Personal information
- Full name: Ernest Edwin Coombs
- Born: 17 December 1875 Croydon, Surrey, England
- Died: 3 April 1960 (aged 84) Hove, Sussex, England
- Batting: Unknown
- Bowling: Unknown

Domestic team information
- 1901/02–1918/19: Europeans

Career statistics
| Competition | First-class |
| Matches | 6 |
| Runs scored | 48 |
| Batting average | 14.00 |
| 100s/50s | –/– |
| Top score | 14 |
| Balls bowled | 642 |
| Wickets | 19 |
| Bowling average | 14.73 |
| 5 wickets in innings | 2 |
| 10 wickets in match | 1 |
| Best bowling | 8/32 |
| Catches/stumpings | 2/– |
- Source: ESPNcricinfo, 5 June 2022

= Ernest Coombs =

English cricketer and British Army officer

Ernest Edwin Coombs (17 December 1875 — 3 April 1960) was an English cricketer.

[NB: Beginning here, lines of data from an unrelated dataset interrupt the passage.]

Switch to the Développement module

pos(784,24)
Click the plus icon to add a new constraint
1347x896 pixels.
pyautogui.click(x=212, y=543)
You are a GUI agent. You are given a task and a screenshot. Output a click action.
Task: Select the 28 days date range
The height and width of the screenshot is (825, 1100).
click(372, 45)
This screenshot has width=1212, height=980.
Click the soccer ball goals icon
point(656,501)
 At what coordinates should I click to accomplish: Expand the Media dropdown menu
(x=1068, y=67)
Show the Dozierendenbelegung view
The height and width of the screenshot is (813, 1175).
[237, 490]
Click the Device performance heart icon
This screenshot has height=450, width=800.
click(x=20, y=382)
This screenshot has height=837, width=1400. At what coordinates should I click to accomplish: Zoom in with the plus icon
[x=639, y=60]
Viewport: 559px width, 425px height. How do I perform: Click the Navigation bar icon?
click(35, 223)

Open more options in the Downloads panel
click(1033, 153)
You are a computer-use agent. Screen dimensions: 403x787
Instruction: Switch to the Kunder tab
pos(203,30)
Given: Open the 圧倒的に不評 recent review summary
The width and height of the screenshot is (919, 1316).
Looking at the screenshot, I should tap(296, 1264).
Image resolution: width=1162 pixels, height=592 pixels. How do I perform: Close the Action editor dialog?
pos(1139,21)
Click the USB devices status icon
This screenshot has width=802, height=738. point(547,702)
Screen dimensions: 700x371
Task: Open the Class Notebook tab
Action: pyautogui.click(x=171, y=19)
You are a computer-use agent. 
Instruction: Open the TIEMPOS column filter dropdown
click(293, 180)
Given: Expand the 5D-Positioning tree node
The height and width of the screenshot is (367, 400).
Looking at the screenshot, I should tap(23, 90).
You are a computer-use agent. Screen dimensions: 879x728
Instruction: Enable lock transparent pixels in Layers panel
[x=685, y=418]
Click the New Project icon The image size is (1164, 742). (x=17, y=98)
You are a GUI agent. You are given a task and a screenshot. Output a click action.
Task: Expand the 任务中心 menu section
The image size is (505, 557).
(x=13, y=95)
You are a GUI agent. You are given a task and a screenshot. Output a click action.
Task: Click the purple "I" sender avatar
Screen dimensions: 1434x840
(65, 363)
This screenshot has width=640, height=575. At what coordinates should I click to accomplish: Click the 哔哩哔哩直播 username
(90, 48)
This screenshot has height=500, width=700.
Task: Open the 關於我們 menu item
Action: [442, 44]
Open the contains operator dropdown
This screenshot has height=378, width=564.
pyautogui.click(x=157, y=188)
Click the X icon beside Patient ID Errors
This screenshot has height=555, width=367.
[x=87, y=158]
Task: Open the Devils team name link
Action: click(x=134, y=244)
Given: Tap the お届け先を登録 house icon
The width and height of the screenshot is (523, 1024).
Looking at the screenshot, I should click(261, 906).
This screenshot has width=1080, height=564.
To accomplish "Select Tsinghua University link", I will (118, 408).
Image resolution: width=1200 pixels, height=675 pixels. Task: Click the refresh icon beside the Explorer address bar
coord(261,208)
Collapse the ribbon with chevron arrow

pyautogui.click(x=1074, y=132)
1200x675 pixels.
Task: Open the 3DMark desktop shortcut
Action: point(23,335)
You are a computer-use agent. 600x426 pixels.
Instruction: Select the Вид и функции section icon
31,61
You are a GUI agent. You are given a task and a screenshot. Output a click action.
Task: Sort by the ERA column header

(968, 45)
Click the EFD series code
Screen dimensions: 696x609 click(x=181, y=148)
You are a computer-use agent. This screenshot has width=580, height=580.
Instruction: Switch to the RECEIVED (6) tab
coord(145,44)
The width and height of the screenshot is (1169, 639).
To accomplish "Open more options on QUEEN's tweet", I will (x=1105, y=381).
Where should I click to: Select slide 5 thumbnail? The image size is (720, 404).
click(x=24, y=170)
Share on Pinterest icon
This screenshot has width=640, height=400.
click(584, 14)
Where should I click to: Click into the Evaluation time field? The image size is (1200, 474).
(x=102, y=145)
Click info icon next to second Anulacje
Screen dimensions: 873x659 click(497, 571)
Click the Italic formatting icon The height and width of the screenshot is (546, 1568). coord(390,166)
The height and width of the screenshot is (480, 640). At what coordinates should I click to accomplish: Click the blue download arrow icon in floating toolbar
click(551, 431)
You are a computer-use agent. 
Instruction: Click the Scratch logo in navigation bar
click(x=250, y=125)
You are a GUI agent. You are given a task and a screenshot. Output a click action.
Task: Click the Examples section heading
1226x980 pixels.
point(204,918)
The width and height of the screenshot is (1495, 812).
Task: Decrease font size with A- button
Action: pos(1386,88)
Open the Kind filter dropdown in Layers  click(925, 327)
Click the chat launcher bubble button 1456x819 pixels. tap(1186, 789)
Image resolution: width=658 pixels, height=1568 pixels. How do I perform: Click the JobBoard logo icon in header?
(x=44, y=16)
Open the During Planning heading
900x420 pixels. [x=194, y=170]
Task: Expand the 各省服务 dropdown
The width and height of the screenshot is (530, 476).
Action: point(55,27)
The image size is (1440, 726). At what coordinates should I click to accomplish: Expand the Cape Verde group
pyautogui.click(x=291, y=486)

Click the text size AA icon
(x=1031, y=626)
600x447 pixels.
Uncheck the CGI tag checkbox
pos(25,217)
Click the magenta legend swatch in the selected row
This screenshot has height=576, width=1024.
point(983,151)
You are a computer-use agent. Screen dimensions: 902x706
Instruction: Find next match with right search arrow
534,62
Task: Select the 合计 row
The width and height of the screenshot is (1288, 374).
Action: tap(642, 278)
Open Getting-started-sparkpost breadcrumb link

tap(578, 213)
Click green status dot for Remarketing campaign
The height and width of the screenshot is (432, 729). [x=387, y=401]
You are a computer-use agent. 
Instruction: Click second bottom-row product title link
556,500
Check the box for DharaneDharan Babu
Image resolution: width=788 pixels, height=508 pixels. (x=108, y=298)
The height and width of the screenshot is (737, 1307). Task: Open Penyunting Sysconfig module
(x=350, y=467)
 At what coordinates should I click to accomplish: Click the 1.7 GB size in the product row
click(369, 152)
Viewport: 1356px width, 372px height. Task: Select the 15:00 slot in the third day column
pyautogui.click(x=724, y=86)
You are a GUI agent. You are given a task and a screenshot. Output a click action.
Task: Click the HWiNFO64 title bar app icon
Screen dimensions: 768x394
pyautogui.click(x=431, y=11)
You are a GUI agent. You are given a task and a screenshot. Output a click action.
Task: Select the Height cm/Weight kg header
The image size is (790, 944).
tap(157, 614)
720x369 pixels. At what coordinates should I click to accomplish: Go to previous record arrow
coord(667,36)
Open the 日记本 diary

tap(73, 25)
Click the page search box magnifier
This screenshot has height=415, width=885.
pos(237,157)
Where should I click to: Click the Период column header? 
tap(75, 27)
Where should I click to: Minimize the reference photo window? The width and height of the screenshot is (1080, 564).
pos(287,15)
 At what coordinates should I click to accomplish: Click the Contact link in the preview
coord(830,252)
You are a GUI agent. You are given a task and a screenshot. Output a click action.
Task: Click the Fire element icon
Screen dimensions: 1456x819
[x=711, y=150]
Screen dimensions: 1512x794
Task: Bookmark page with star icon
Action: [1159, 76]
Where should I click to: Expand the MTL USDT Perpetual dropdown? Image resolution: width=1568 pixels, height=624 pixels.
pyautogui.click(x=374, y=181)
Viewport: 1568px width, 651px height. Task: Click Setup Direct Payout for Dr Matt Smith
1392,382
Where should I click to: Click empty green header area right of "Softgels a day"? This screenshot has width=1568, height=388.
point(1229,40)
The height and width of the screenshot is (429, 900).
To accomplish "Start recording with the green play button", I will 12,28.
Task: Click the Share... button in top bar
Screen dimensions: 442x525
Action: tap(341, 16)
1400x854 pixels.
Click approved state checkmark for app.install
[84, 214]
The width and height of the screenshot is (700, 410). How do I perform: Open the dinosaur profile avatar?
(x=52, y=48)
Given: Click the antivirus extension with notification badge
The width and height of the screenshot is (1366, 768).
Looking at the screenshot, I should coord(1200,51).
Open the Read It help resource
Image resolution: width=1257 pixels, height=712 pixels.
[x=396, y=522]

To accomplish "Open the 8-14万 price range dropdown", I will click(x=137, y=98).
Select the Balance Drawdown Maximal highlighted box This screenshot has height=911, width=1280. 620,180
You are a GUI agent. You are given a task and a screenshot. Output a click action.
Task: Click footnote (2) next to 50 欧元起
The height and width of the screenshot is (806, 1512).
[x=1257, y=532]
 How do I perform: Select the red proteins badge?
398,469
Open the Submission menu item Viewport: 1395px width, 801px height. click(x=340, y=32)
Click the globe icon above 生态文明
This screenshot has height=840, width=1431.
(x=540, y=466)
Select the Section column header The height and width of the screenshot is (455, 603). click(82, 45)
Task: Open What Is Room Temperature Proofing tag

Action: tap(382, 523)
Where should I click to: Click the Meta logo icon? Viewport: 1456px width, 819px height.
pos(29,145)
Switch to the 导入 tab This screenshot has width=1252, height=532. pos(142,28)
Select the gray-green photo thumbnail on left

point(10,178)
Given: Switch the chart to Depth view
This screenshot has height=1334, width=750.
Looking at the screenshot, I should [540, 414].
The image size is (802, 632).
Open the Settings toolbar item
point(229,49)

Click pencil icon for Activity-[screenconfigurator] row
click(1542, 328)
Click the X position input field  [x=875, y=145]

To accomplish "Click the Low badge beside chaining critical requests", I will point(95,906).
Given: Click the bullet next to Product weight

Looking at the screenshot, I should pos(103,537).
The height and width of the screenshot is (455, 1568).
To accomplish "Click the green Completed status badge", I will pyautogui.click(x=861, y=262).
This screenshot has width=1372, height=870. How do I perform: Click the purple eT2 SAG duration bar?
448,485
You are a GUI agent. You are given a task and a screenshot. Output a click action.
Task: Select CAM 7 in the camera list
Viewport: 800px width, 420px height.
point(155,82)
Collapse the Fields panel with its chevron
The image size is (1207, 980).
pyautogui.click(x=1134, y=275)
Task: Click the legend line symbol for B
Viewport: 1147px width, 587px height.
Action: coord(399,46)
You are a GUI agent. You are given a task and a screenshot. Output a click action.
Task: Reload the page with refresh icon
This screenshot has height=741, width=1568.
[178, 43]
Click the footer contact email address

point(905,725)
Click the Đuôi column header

Coombs was born at Croydon in December 1875. He would spend much of his adult life in British India, where he played first-class cricket in the Bombay Presidency matches for the Europeans cricket team on six occasions between August 1901 and September 1918. Playing as a bowler, he took 19 wickets in his six matches an average of 14.73. He took the majority of his wickets in two matches; against the Parsees in 1903 he took five wickets, while against the same opposition in 1904 he took 11 wickets. Coombs was a part–time officer in the Indian Defence Force during the First World War, holding the rank of lieutenant in January 1919. By 1925, he was employed as a Superintendent of Government Printing and Stationery at Bombay. In recognition of his services, Coombs was made an Officer of the Order of the British Empire in the 1925 Birthday Honours. He later retired to England, where he died at Hove in April 1960.